- Supreme Court of the United States

Argued December 15–16, 1884 Decided January 25, 1885
- Full case name: Rowell v. Lindsay
- Citations: 113 U.S. 97 (more) 5 S. Ct. 507; 28 L. Ed. 906

Court membership
- Chief Justice Morrison Waite Associate Justices Samuel F. Miller · Stephen J. Field Joseph P. Bradley · John M. Harlan William B. Woods · Stanley Matthews Horace Gray · Samuel Blatchford

Case opinion
- Majority: Woods, joined by unanimous

= Rowell v. Lindsay =

Rowell v. Lindsay, 113 U.S. 97 (1885), was a bill brought by the appellants, John S. Rowell and Ira Rowell, the plaintiffs in the circuit court. The bill was in equity against Edmund J. Lindsay and William Lindsay, the appellees, to restrain the infringement of reissued letters patent No. 2,909, dated March 31, 1868, granted to the plaintiffs for 'a new and improved cultivator.
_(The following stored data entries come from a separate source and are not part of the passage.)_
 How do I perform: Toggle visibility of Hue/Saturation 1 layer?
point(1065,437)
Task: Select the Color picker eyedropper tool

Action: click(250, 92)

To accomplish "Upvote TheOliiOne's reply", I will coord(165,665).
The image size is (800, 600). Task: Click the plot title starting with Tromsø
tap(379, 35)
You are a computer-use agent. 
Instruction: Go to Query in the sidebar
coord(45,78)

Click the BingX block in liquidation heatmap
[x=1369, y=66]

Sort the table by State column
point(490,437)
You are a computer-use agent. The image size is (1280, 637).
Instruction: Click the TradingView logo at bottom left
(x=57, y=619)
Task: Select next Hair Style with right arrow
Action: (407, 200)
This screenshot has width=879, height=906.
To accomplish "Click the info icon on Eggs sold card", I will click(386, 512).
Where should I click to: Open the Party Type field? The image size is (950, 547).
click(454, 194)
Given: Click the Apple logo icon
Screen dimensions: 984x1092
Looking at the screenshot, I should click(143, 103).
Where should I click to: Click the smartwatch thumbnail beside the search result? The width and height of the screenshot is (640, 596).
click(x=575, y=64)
The answer of the defendants, among other defenses, denied infringement of the letters patent. The plaintiffs contended that infringement of their letters patent was made out by the evidence, which tended to show that the defendants constructed and sold seeding-machines made according to the specification of letters patent granted to John H. Thomas and Joseph W. Thomas, dated June 30, 1874, for 'an improvement in seeding-machines.' This invention related to the drag-bars and shovel standards of broad cast seeders, and consisted mainly in the manner of attaching the standards to the drag-bar.

Upon final hearing upon the pleadings and proofs the circuit court dismissed the bill, and the plaintiffs appealed.

The evidence showed that the shanks or standards of plows, cultivators, and seeding machines have been used in a great variety of forms. In some, the upper end of the brace entered the beam in the rear, and in others, in front of the shank. In some, the upper end of the shank and the brace were so formed and united as to present an elliptical figure. Many, perhaps the majority, were without braces. In some, the upper end of the shank was made with a head in the form of an elliptical or circular plate, called an enlarged head. This performed the function of a brace.

The patent of the plaintiffs stood on narrow ground, and to sustain it, it must be construed as to confine it substantially to the form described in the specification. The patent of the plaintiffs was for a combination only. None of the separate elements which the combination was composed are claimed as the invention of the patentee; therefore none of them, standing alone, are included in the monopoly of the patent. As was said by Mr. Justice BRADLEY in the case of The Corn-Planter Patent, 23 Wall. 224: 'When a patentee, after describing a machine, claims as his invention a certain combination of elements, or a certain device, or part of the machine, this is an implied declaration-as conclusive, so far as that patent is concerned, as if it were expressed-that the specific combination or thing claimed is the only part which the patentee regards as new. True, he or some other person may have a distinct patent for portions not covered by this, but that will speak for itself. So far as the patent in question is concerned, the remaining parts are old, or common and public.' See, also, Merrill v. Yeomans, 94 U.S. 573; Water-meter Co. v. Desper, 101 U.S. 332-337; Miller v. Brass Co. 104 U.S. 350. These authorities dispose of the contention of the plaintiffs' counsel that their patent covers one of the separate elements which enters into the combination, namely, a slotted wooden beam, because, as they contend, that element is new, and is the original invention of the patentees.

The patent was for a combination so there could be no infringement unless the combination is infringed. It was plain, upon an inspection of the drawings, that the defendants do not use a brace-bar similar in shape or position to that described in the plaintiffs' patent. The specification and drawings of the plaintiffs' patent, and the testimony of the plaintiffs' witnesses, show that one purpose of the brace-bar, used in the plaintiffs' combination, was to strengthen and support the shank between the tooth and the beam. The use of the brace-bar enabled the plaintiffs to make the shank with less material, and, at the same time, to increase its strength. The court found that the curved upper part of the shank used by defendants does not perform one of the material functions of the brace-bar of the plaintiffs' combination. It cannot, therefore, be the equivalent of the latter. For where one patented combinais asserted to be an infringement of another, a device in one, to be the equivalent of a device in the other, must perform the same functions.

therefore, there was one element of the plaintiffs' patented combination which the defendants do not use, and for which they do not employ an equivalent, it follows that they do not infringe the plaintiffs' patent. The decree of the circuit court, which dismissed the plaintiffs' bill, was therefore affirmed; and it was so ordered.